→ Your goal
Your answer should repeat every record verbatim.

→ Dataset records
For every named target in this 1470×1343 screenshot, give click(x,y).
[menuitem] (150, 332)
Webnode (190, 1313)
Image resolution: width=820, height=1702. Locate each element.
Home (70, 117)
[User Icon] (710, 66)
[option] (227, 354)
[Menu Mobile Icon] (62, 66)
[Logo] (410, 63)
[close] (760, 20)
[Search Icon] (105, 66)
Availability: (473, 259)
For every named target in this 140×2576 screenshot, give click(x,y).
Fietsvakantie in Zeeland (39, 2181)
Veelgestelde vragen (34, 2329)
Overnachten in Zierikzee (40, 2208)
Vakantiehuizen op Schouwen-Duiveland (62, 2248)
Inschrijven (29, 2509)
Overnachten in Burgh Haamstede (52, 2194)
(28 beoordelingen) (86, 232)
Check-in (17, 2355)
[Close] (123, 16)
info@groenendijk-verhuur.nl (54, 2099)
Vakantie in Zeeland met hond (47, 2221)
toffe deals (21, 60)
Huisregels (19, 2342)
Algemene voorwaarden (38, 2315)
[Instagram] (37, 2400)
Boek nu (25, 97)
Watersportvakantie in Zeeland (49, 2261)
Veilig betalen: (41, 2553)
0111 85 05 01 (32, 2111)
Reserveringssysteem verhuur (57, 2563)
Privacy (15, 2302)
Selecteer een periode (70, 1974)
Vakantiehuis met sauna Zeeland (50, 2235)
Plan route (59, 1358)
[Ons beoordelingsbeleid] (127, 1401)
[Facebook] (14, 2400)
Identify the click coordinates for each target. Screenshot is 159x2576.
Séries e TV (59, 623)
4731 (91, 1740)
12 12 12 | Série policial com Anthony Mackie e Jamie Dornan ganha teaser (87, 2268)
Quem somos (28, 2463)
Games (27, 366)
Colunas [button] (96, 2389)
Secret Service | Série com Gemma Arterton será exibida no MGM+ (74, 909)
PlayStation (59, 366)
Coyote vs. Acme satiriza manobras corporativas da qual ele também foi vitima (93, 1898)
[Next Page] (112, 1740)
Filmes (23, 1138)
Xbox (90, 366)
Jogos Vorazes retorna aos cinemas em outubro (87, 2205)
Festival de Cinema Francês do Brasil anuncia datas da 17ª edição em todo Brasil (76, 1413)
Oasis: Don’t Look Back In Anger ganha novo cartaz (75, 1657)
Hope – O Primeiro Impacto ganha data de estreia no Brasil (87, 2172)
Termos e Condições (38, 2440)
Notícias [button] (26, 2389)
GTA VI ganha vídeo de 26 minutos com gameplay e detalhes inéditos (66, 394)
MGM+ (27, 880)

→ Problem solution
For every named target in this 1470×1343 screenshot, give click(x,y).
[menuitem] (150, 332)
Webnode (190, 1313)
Image resolution: width=820, height=1702. Locate each element.
Home (70, 117)
[User Icon] (710, 66)
[option] (227, 354)
[Menu Mobile Icon] (62, 66)
[Logo] (410, 63)
[close] (760, 20)
[Search Icon] (105, 66)
Availability: (473, 259)
For every named target in this 140×2576 screenshot, give click(x,y).
Fietsvakantie in Zeeland (39, 2181)
Veelgestelde vragen (34, 2329)
Overnachten in Zierikzee (40, 2208)
Vakantiehuizen op Schouwen-Duiveland (62, 2248)
Inschrijven (29, 2509)
Overnachten in Burgh Haamstede (52, 2194)
(28 beoordelingen) (86, 232)
Check-in (17, 2355)
[Close] (123, 16)
info@groenendijk-verhuur.nl (54, 2099)
Vakantie in Zeeland met hond (47, 2221)
toffe deals (21, 60)
Huisregels (19, 2342)
Algemene voorwaarden (38, 2315)
[Instagram] (37, 2400)
Boek nu (25, 97)
Watersportvakantie in Zeeland (49, 2261)
Veilig betalen: (41, 2553)
0111 85 05 01 (32, 2111)
Reserveringssysteem verhuur (57, 2563)
Privacy (15, 2302)
Selecteer een periode (70, 1974)
Vakantiehuis met sauna Zeeland (50, 2235)
Plan route (59, 1358)
[Ons beoordelingsbeleid] (127, 1401)
[Facebook] (14, 2400)
Identify the click coordinates for each target. Screenshot is 159x2576.
Séries e TV (59, 623)
4731 (91, 1740)
12 12 12 | Série policial com Anthony Mackie e Jamie Dornan ganha teaser (87, 2268)
Quem somos (28, 2463)
Games (27, 366)
Colunas [button] (96, 2389)
Secret Service | Série com Gemma Arterton será exibida no MGM+ (74, 909)
PlayStation (59, 366)
Coyote vs. Acme satiriza manobras corporativas da qual ele também foi vitima (93, 1898)
[Next Page] (112, 1740)
Filmes (23, 1138)
Xbox (90, 366)
Jogos Vorazes retorna aos cinemas em outubro (87, 2205)
Festival de Cinema Francês do Brasil anuncia datas da 17ª edição em todo Brasil (76, 1413)
Oasis: Don’t Look Back In Anger ganha novo cartaz (75, 1657)
Hope – O Primeiro Impacto ganha data de estreia no Brasil (87, 2172)
Termos e Condições (38, 2440)
Notícias [button] (26, 2389)
GTA VI ganha vídeo de 26 minutos com gameplay e detalhes inéditos (66, 394)
MGM+ (27, 880)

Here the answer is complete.